Commence alors la troisième partie de United Red Army, consacrée à l'épisode célèbre de l'assaut du chalet d'Asama en février 1972 occupé par cinq militants ayant participé et survécu au massacre. Autre séquence historique largement médiatisée afin de dissuader la jeunesse devant les postes de télévision de suivre l'exemple de l'Armée Rouge. L'intelligence de Wakamatsu réside dans son refus d'utiliser les bandes d'archives disponibles, préférant ainsi montrer le contrechamp (l'intérieur du chalet) invisible d'un champ largement dominé par la vision médiatique consensuelle.

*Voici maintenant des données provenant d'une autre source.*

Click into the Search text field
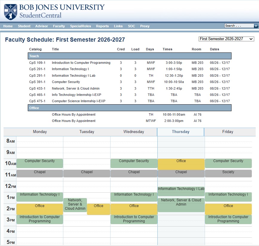Viewport: 259px width, 246px height. pos(239,26)
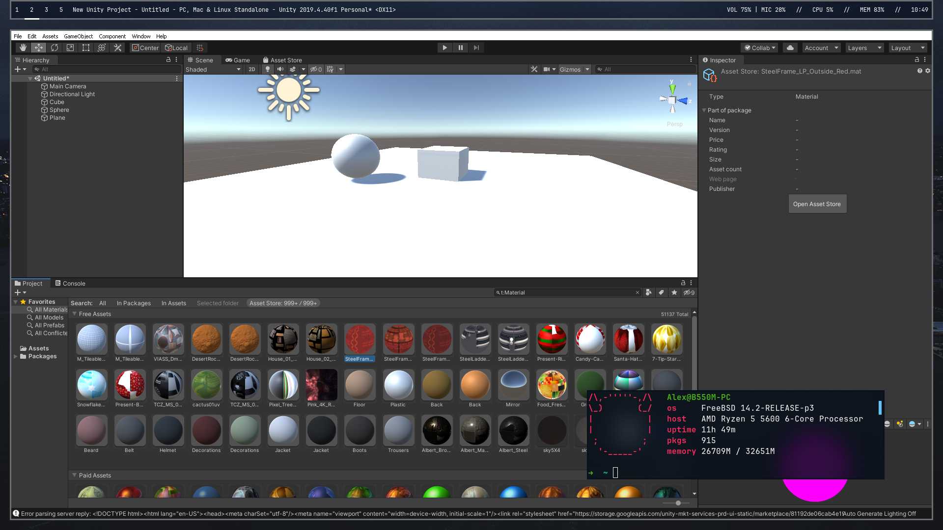Viewport: 943px width, 530px height.
Task: Open the Shaded draw mode dropdown
Action: 213,69
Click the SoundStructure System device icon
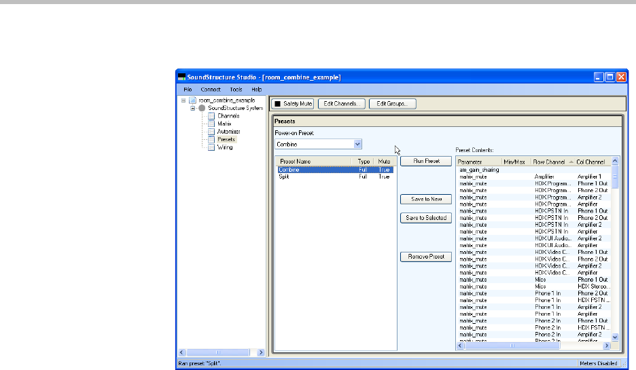Screen dimensions: 636x370 point(202,108)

Le chalet ravagé, qui se trouve être celui du cinéaste lui-même, manifeste que, au-delà des errements théoriques du groupe qui a cru renouer avec Blanqui et en fait a reconstitué à son échelle le monstre des purges staliniennes, la brutalité policière parachève le projet étatique d'éradication de toute manifestation communiste, au-delà des impasses de l'Armée Rouge. 2 tonnes d’eau et plus de 3000 bombes (fumigènes, éclairantes et lacrymogènes) auront été déversées sur la tête des cinq militants, sans pour autant refroidir leur énergie, même au moment de leur arrestation. Sur le plan musical, Jim O'Rourke renoue avec le rock du premier mouvement, mais un rock moins saturé, plus mélodique et épuré, plus apaisé aussi. A l’image, les couleurs auront progressivement fait retour, comme si l’histoire elle-même retrouvait des couleurs par rapport à une séquence historique longtemps invisible et obscure. Pour finir, Wakamatsu montre comment la disparition de l’Armée Rouge Unie s’est réalisée parallèlement au renforcement de sa branche internationale, l’Armée Rouge Japonaise (ARJ) dirigée par Fusako Shigenobu (amie de Mekio Toyama) et responsable d’un certain nombre d’attentats terroristes, jusqu’à sa dissolution en 2006, 6 ans après l’arrestation de cette dernière.

 

Trois temps dialectiques : la chronique des années de braise étudiante scandée par des images d'archives ; le repli sans dehors de l'Armée Rouge s'autodétruisant par la pratique nihiliste de l'autocritique et confinant au film d'horreur ; l'attaque du chalet d'Asama filmée du point de vue anti-médiatique (c'est-à-dire du dedans, quand le dehors à cette époque était surdéterminé par le filtre optique télévisuel) et dans une approche épique rappelant les westerns du type Fort Alamo et Rio Bravo (ou leur reprise sous la forme de film d’épouvante tels Night of the Living Dead en 1968 de George Romero et Assaut en 1976 de John Carpenter). Voilà comment est constitué United Red Army qui déploie son geste esthétique tel un chant épique adressé à une jeunesse cramée, à une génération perdue et méconnue qui a moins défiguré l'idée communiste qu'elle s'est elle-même défigurée pour en entretenir l'idée. Jusqu’à la folie et la mort, entre massacres, suicides (celui du leader emprisonné de l’ARU, Mori, en 1973, comprenant l’horreur à laquelle il a participé), et incarcérations à vie (et l’attente toujours pour certains anciens militants dans le couloir de la mort). Ce qui ainsi s'expose dans son exemplarité négative, ce sont les tendances régressives auxquelles n'échappent pas ces produits structurellement historiques d’une civilisation marquée par les disciplines étatique, familiale, patriarcale et capitaliste, et que sont les groupes politiques révolutionnaires, malgré leur désir profond et authentique de rupture.